* [Blok Teks]
........
KALAU ada bahasa mana cukup, ketika ibu-ibu diberi uang belanja ke pasar. Itu sangat beralasan. Kita selaku pemegang kas, jangan merengut. Apalagi ngomel.
Sabtu (28/5) malam lalu, saya belanja di pasar Manunggal. Kebetulan cuaca tidak menarik untuk berada di luar rumah. Mau masak-masaklah ceritanya. Ada dua asesori yang saya perlukan. Sayur sawi dan buah tomat.
Ke pasar lah saya. Sayur yang dipajang penjualnya, nampak masih segar. Mungkin baru diantar petaninya atau baru berbelanja di pasar subuh di Adji Dilayas. "Berapa harga sawi seikat?" tanya saya. "Dua puluh dua ribu pak," kata penjualnya.
Yang jual cantik. Mungkin karena malam minggu. Awalnya tertarik untuk memandang sejenak. Sayangnya tidak ada senyum manisnya, saya jadi urungkan untuk memandang lama-lama.
Saya pegang sayur sawi yang ikatannya besar. Dalam hati, mahal juga. Saya membayangkan, bila ibu-ibu yang berbelanja, pasti sudah behimat menawar. Setuju saja dengan harga itu. Untuk tomatnya, saya tidak tanya harga per kilogramnya. Saya hanya pesan Rp 5.000. Jadi sayur dan tomat, harus keluar biaya Rp 27 ribu.
........
* [Bagian Data]
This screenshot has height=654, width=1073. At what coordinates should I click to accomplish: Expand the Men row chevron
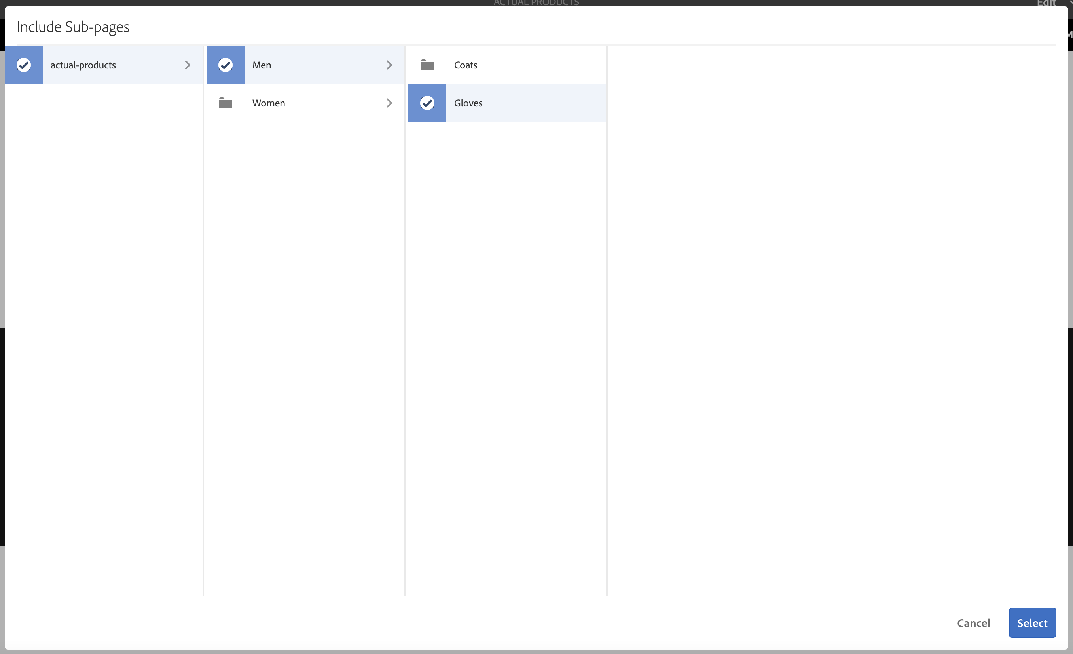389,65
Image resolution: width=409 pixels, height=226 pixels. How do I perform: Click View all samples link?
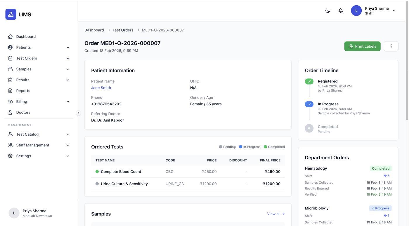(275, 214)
........
Menurut teks tentang belanja di pasar Manunggal, berapa harga seikat sawi yang disebut penjualnya? Baris-baris di atas diambil dari sumber yang berbeda dengan teks.

Dua puluh dua ribu rupiah.